From what I have seen so far the websocket pretty much behaves as the webhook, at least for single tenant wallets. I hope it is supposed to work that way because it's pretty amazing stuff when writing tests.

swcurran commented 2 years ago

@TimoGlastra @ianco -- is that behaviour for 2 and 3 in the previous note what you would expect? This is way beyond my knowledge of multi-tenant.

ianco commented 2 years ago

@TimoGlastra @ianco -- is that behaviour for 2 and 3 in the previous note what you would expect? This is way beyond my knowledge of multi-tenant.

I don't know, I haven't done much work (i.e. any) with websockets. Let me know if you want me to dig into it.
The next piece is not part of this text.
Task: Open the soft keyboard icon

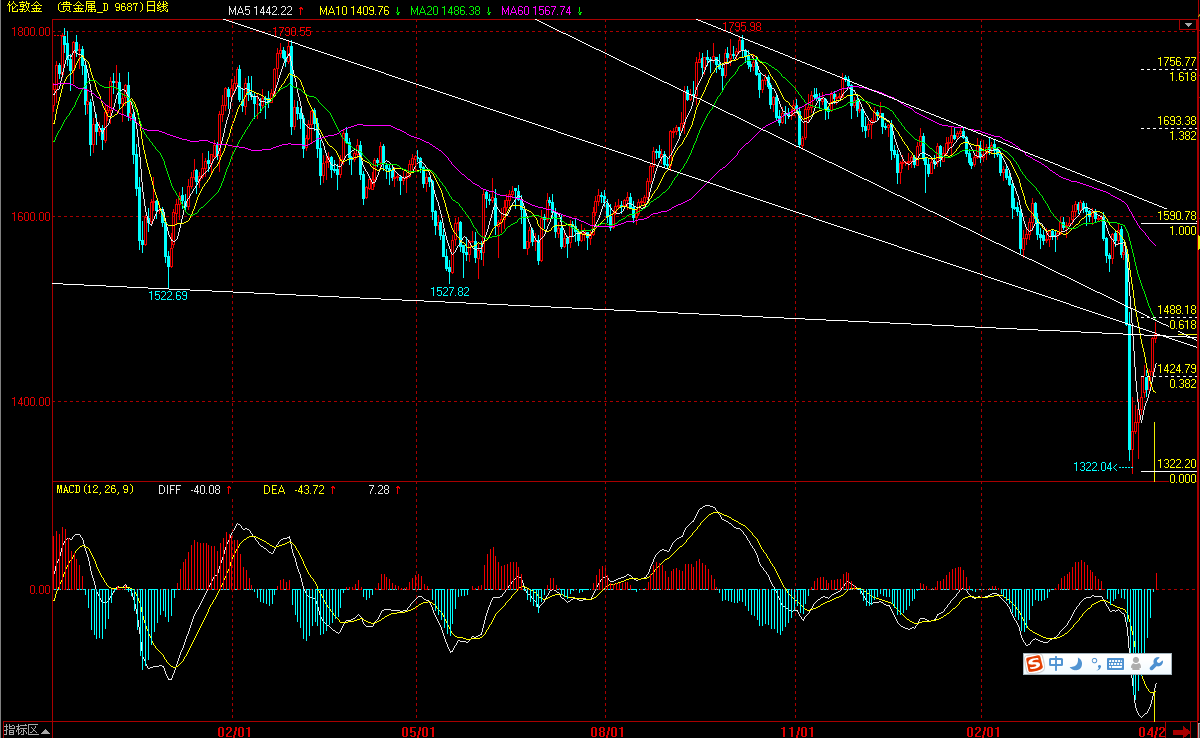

tdiesler commented 2 years ago

This code, which is now independent of the acapy-java-client, shows a successful WS handshake and the Open message with the Protocol Update - no admin key nor bearer token is set. We then also see the "settings" message from Aca-Py

2022-04-22 11:03:07 INFO  [io.nessus.aries.test.websocket.UnauthorizedWebSocketTest] - Open: Response{protocol=http/1.1, code=101, message=Switching Protocols, url=http://localhost:8031/ws}
2022-04-22 11:03:07 INFO  [io.nessus.aries.test.websocket.UnauthorizedWebSocketTest] - Message: {"topic": "settings", "payload": {"authenticated": false, "label": "Aries Cloud Agent", "endpoint": "http://localhost:8030", "no_receive_invites": false, "help_link": null}}
2022-04-22 11:03:07 INFO  [io.nessus.aries.test.websocket.UnauthorizedWebSocketTest] - Closing: 1000 
2022-04-22 11:03:07 INFO  [io.nessus.aries.test.websocket.UnauthorizedWebSocketTest] - Closed: 1000 
tdiesler commented 2 years ago

That sub-wallet specific WS connections (i.e.connections that were created with the wallet's access token) see messages for other sub-wallets, may possibly be related to #1742. For example, Acme sees connections handshake messages between Alice and Faber.

tdiesler commented 2 years ago

From the websockets page

An attacker who can open an arbitrary number of connections will be able to perform a denial of service by memory exhaustion. If you’re concerned by denial of service attacks, you must reject suspicious connections before they reach websockets, typically in a reverse proxy.